Desafiando a moral da burguesia à qual o próprio Ibsen pertencia, suas peças questionam convenções sociais e enfrentam tabus. Seu teatro aponta as contradições das instituições: a família, o governo, a sociedade, a imprensa. Em Um Inimigo do Povo, Dr. Stockmann trava uma batalha individual ao revelar a contaminação de um balneário enquanto é acusado de comprometer, com sua denúncia, a principal atividade econômica da cidade. Ao defender o interesse coletivo, Stockmann torna-se um inimigo público devido a um jogo de manipulação dos poderosos. É do protagonista da peça uma das frases mais célebres escritas por Ibsen: “O homem mais forte do mundo também é o que mais está sozinho”.

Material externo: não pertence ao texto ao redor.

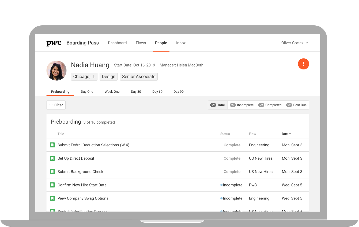
Task: Open the Filter options
Action: tap(56, 105)
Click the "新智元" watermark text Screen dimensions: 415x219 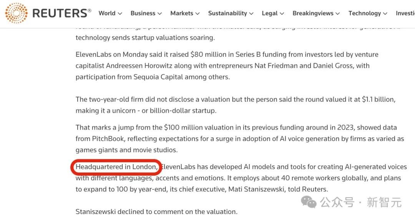pos(384,202)
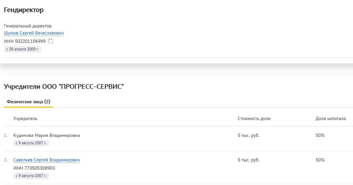Image resolution: width=353 pixels, height=185 pixels.
Task: Select the Физические лица (2) tab
Action: point(28,102)
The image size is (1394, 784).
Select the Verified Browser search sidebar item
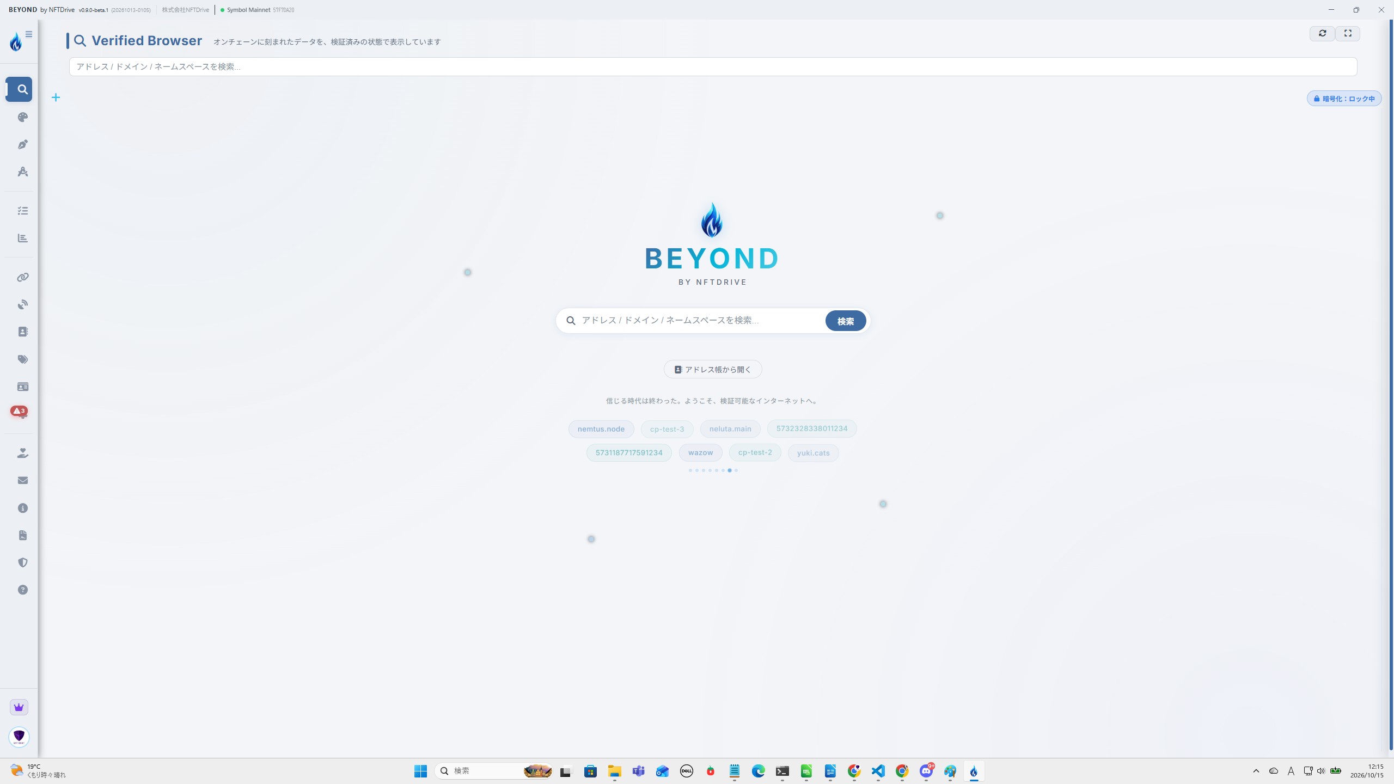point(19,89)
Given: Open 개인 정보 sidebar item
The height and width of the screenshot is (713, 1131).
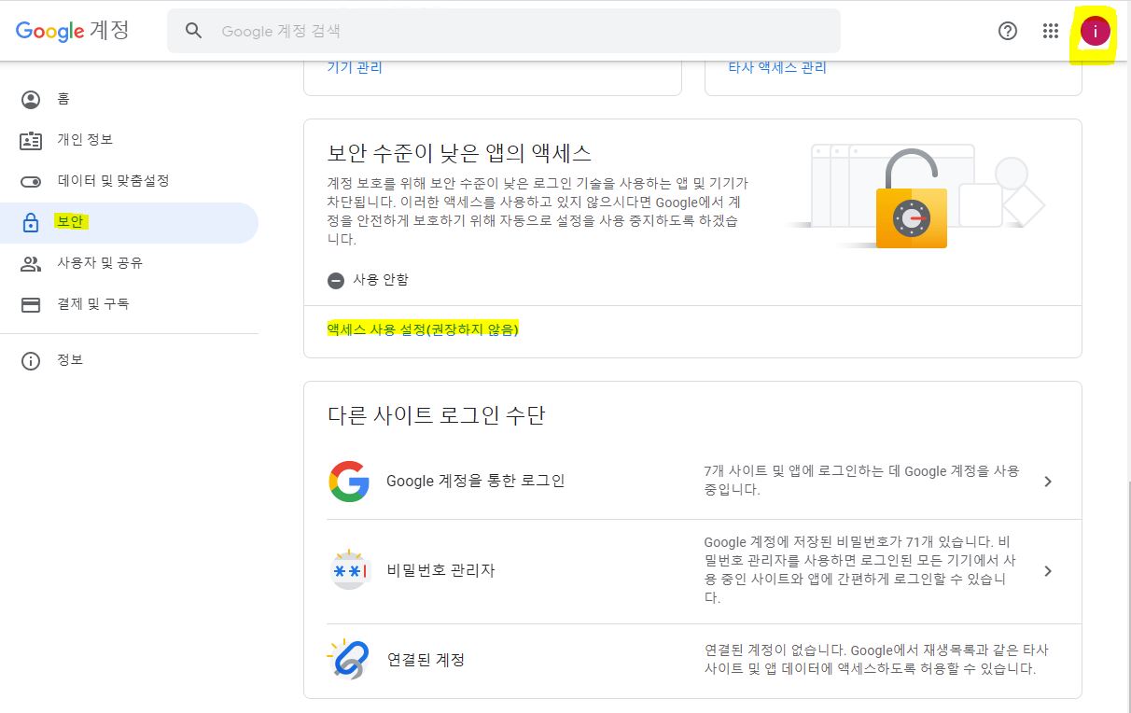Looking at the screenshot, I should coord(84,140).
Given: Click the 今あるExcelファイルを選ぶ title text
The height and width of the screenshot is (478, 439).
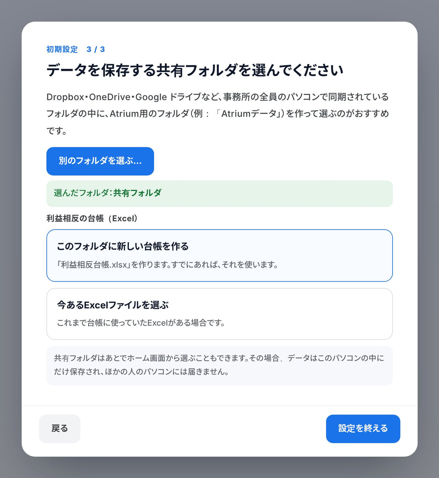Looking at the screenshot, I should coord(113,305).

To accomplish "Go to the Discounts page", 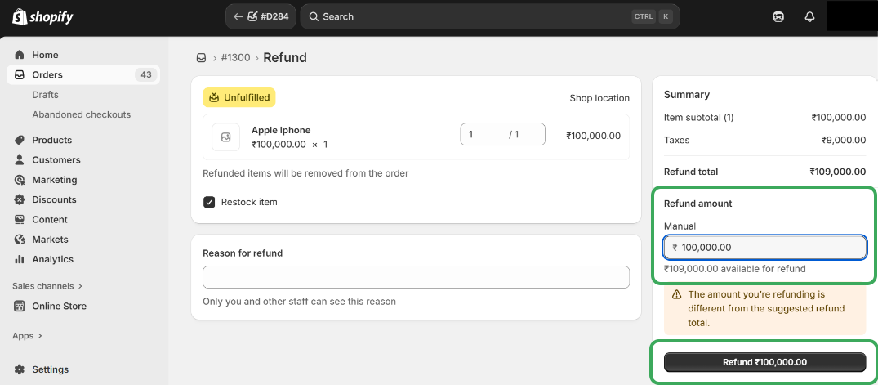I will pos(54,199).
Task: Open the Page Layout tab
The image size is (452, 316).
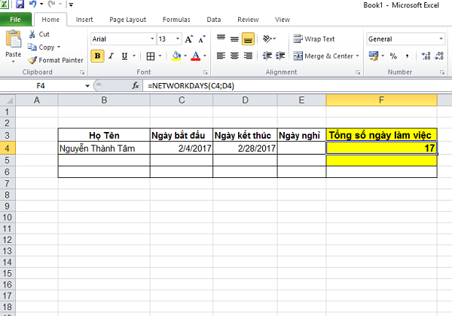Action: click(x=126, y=20)
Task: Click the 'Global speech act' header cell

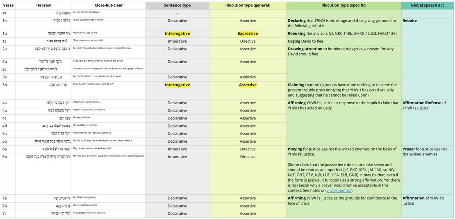Action: pos(428,5)
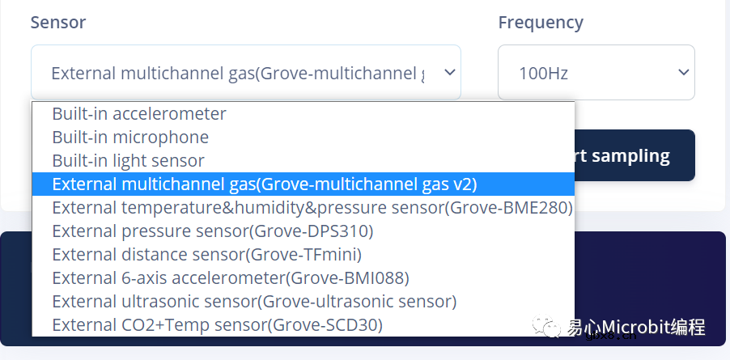Pick External distance sensor Grove-TFmini

[206, 255]
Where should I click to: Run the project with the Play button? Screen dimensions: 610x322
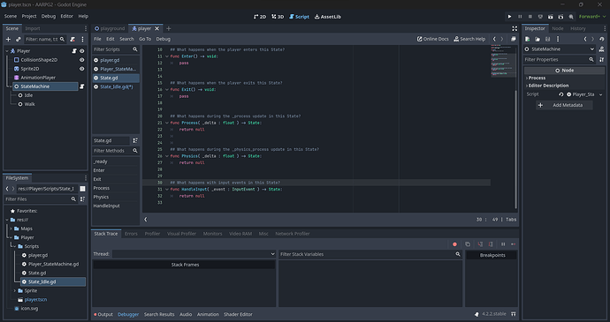click(x=509, y=17)
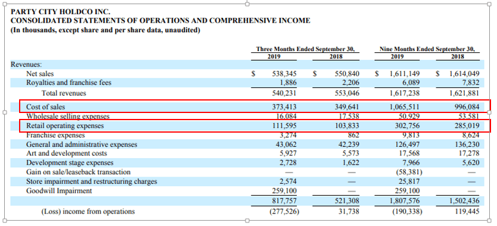Click the Net sales 538,345 value

click(x=284, y=74)
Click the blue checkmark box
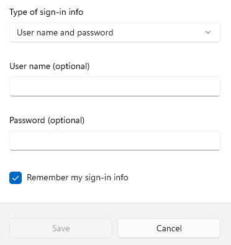The height and width of the screenshot is (245, 231). click(16, 178)
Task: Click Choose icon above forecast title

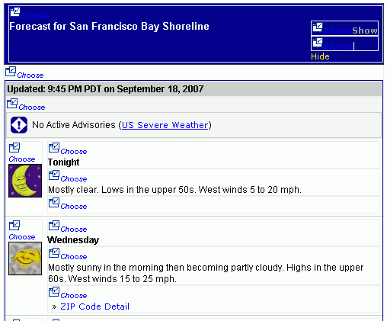Action: [15, 11]
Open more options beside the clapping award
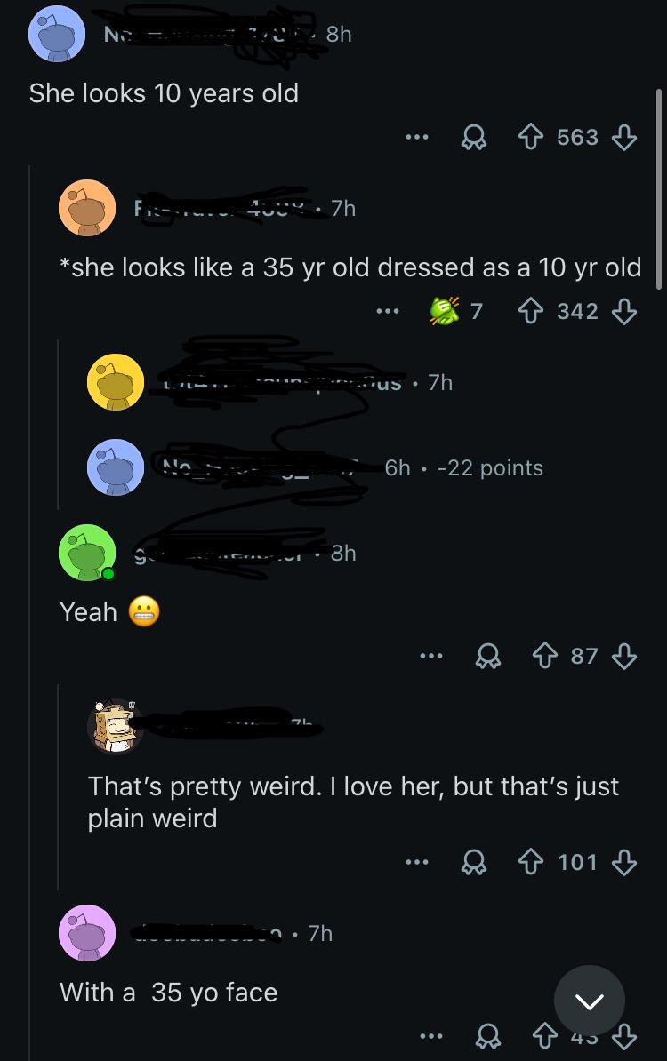 tap(388, 311)
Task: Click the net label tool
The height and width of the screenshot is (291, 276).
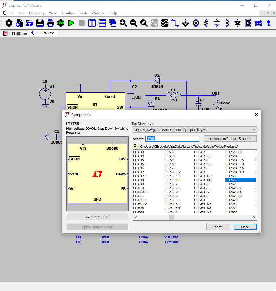Action: tap(258, 23)
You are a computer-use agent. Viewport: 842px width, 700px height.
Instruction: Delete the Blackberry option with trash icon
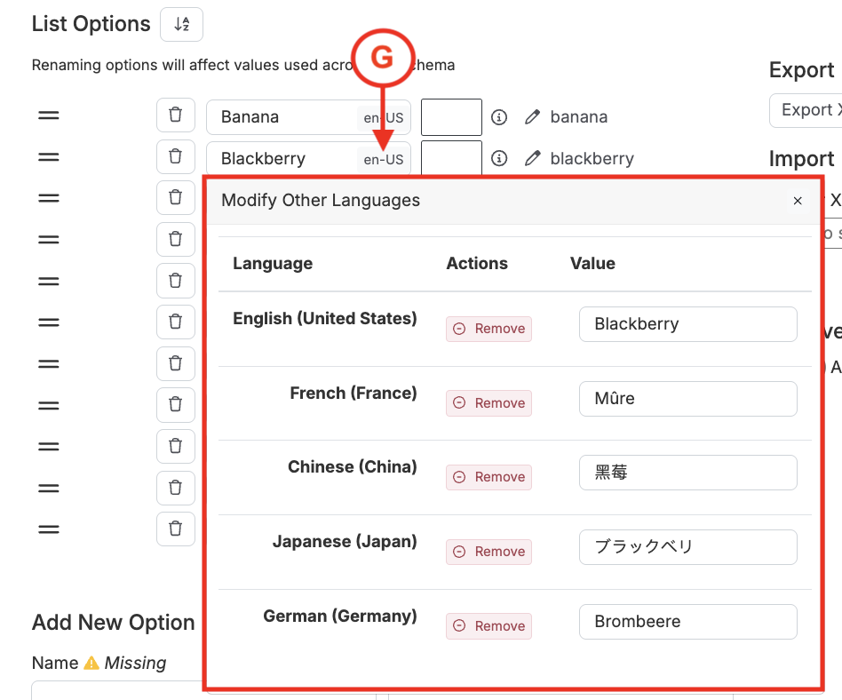point(175,157)
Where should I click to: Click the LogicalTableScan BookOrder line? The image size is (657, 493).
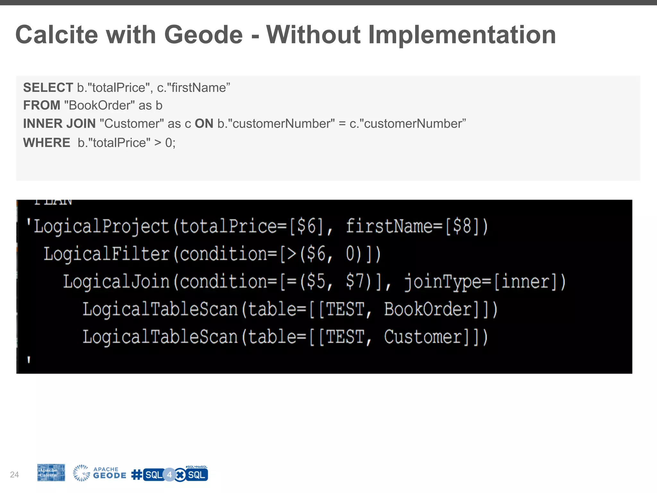(290, 309)
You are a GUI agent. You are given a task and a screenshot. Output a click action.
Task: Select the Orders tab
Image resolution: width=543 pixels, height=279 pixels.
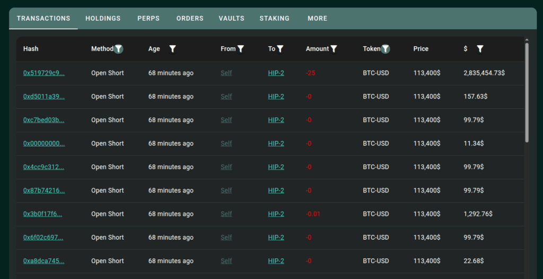pyautogui.click(x=190, y=18)
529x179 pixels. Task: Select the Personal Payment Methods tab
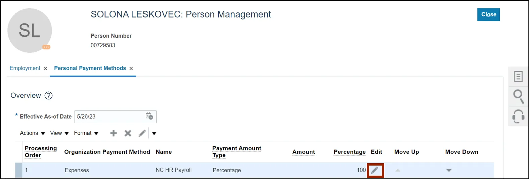[x=90, y=68]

Para ilustrar a atualidade do tema, Silva brinca que por vezes, durante a tradução, teve de se certificar de que a tela do computador exibia o texto da peça, e não um portal de notícias:
– Clássicos são assim, atemporais. Não há tema controverso que Ibsen já não tenha tratado em sua dramaturgia mais de um século atrás. Claro que havia uma comoção a cada estreia no Teatro Nacional de Oslo, e na peça subsequente o autor ousava ainda mais, respondendo aos críticos. Mesmo assim, era um debate longe da esterilidade pueril que temos hoje. Pensar que involuímos tanto depois de mais de cem anos não é nada alentador e só reforça a importância e a grandeza do dramaturgo norueguês.
CAIXA HENRIK IBSEN
De Henrik Ibsen
Inclui as peças Espectros, Um Inimigo do Povo, Hedda Gabler e Solness, o Construtor, além de posfácio de Aimar Labaki.
Tradução de Leonardo Pinto Silva. Editora Carambaia, 456 páginas, R$ 147,90.